The final format was confirmed by Egyptian Football Association board member Ehab El Komy on 8 August 2023, after changes were made to the initial format announced on 19 June 2023.

All group winners secure promotion to Second Division A, and advance to a play-off round to decide the three teams participating in the Premier League promotion play-off round from the league, alongside the third-placed team in Second Division A. This means that a chance is given for Second Division B sides to earn promotion directly to the Premier League without playing in Second Division A.

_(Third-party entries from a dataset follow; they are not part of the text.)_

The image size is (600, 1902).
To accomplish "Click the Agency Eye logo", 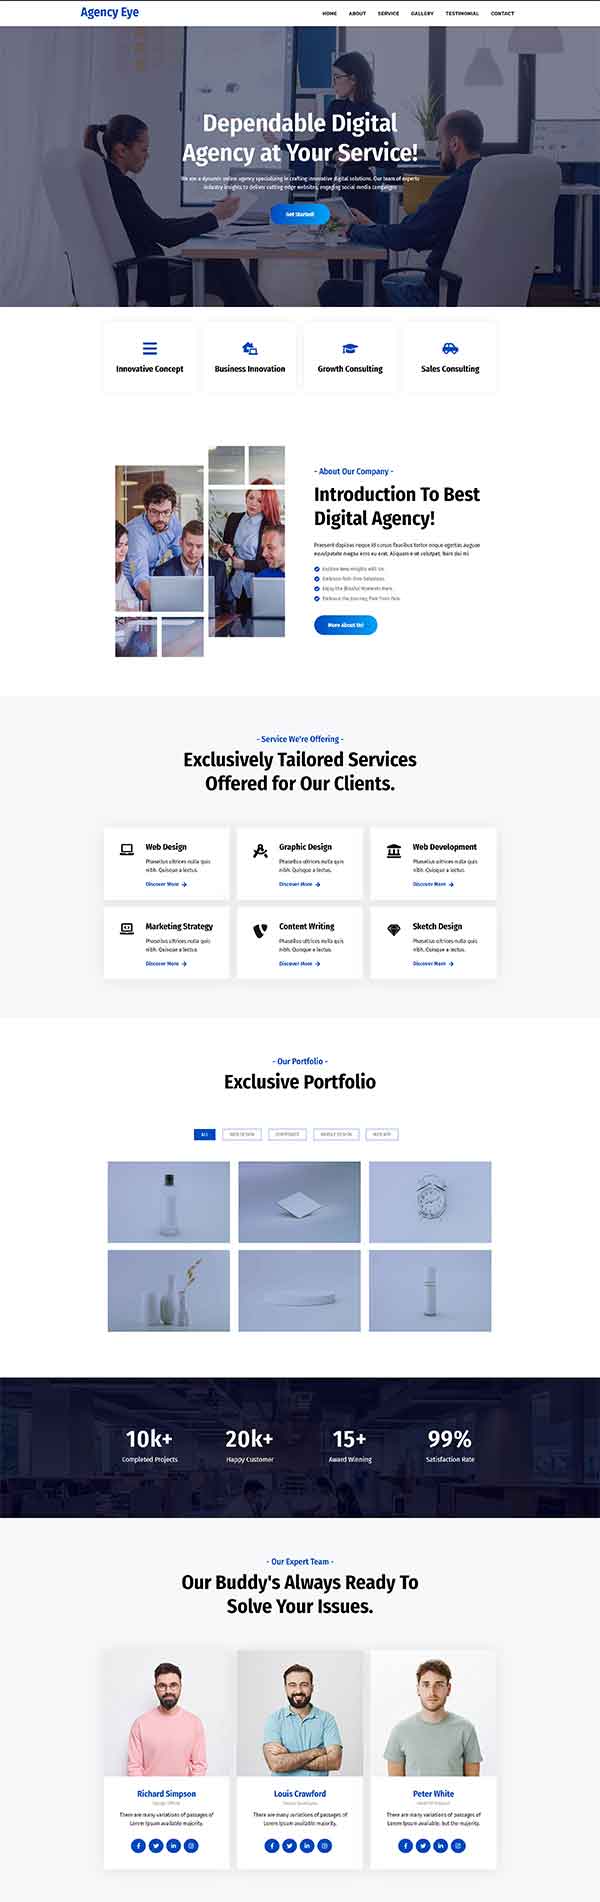I will (x=110, y=13).
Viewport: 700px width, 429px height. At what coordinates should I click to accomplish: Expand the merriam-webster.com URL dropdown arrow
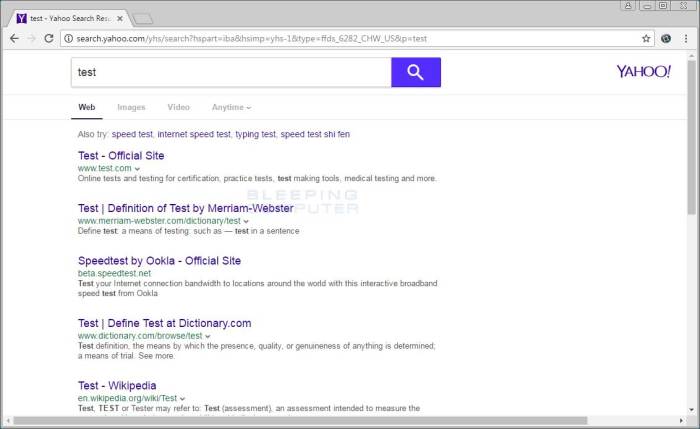pos(247,221)

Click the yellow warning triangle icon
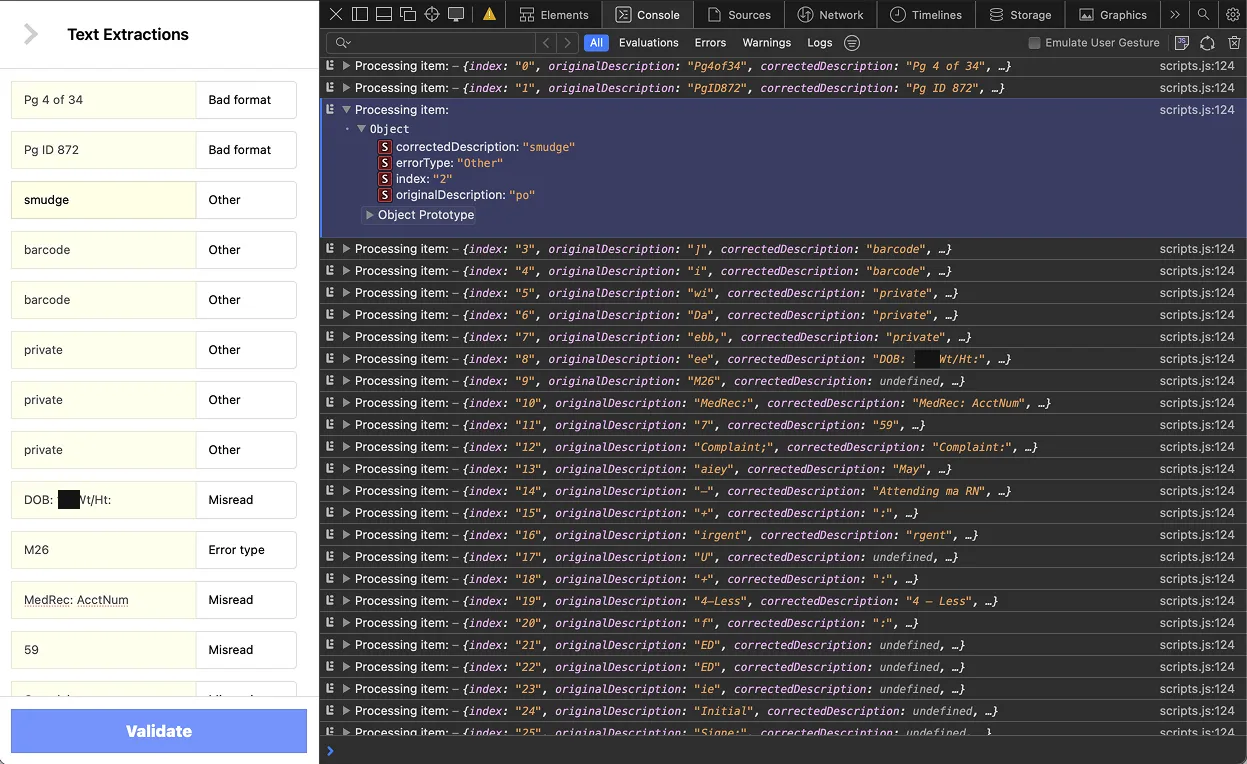click(x=489, y=14)
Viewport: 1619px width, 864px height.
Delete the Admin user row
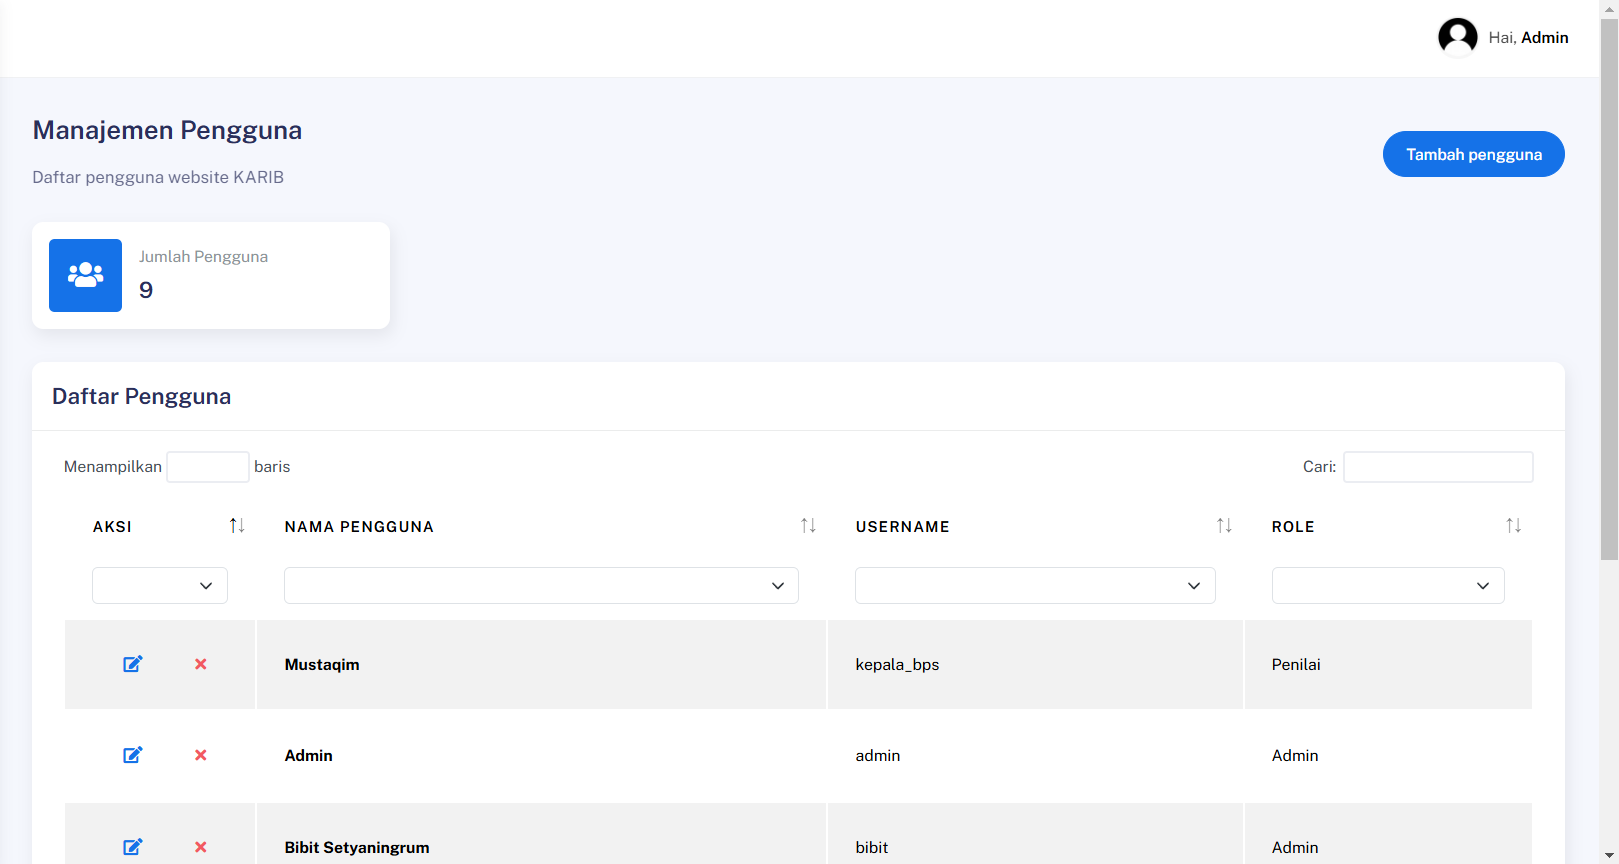pyautogui.click(x=201, y=755)
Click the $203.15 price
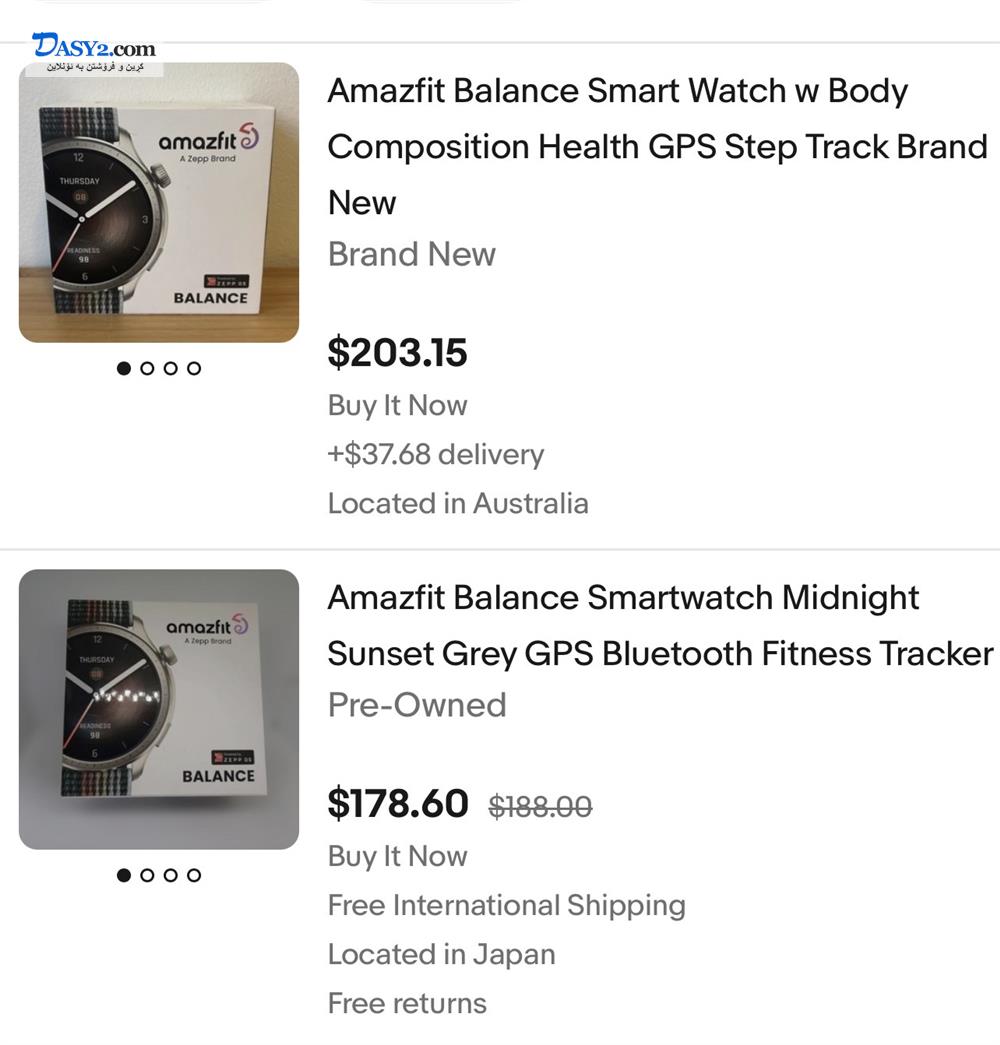This screenshot has width=1000, height=1045. tap(397, 353)
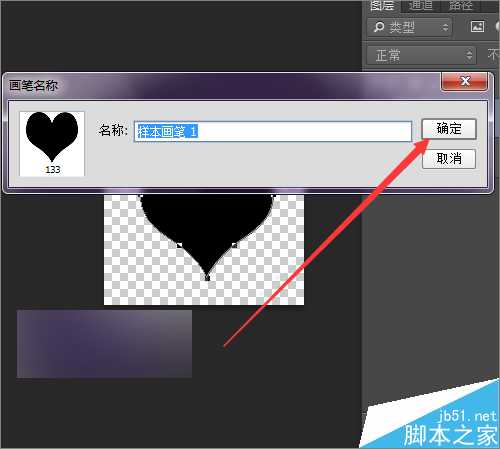The height and width of the screenshot is (449, 500).
Task: Click the 名称 text field containing 样本画笔 1
Action: point(273,131)
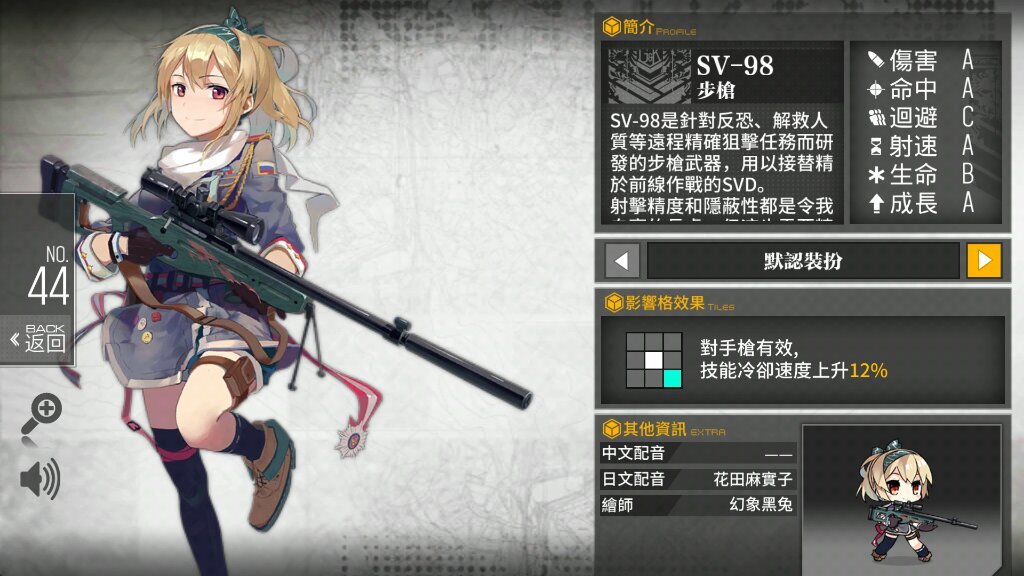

The last-placed in each group face relegation to Third Division, for a total of six teams.

==Teams==
- Team name followed with ^{↓} indicates the team was relegated from the 2022–23 Egyptian Second Division.
- Team name followed with ^{↑} indicates the team was promoted from the 2022–23 Egyptian Third Division.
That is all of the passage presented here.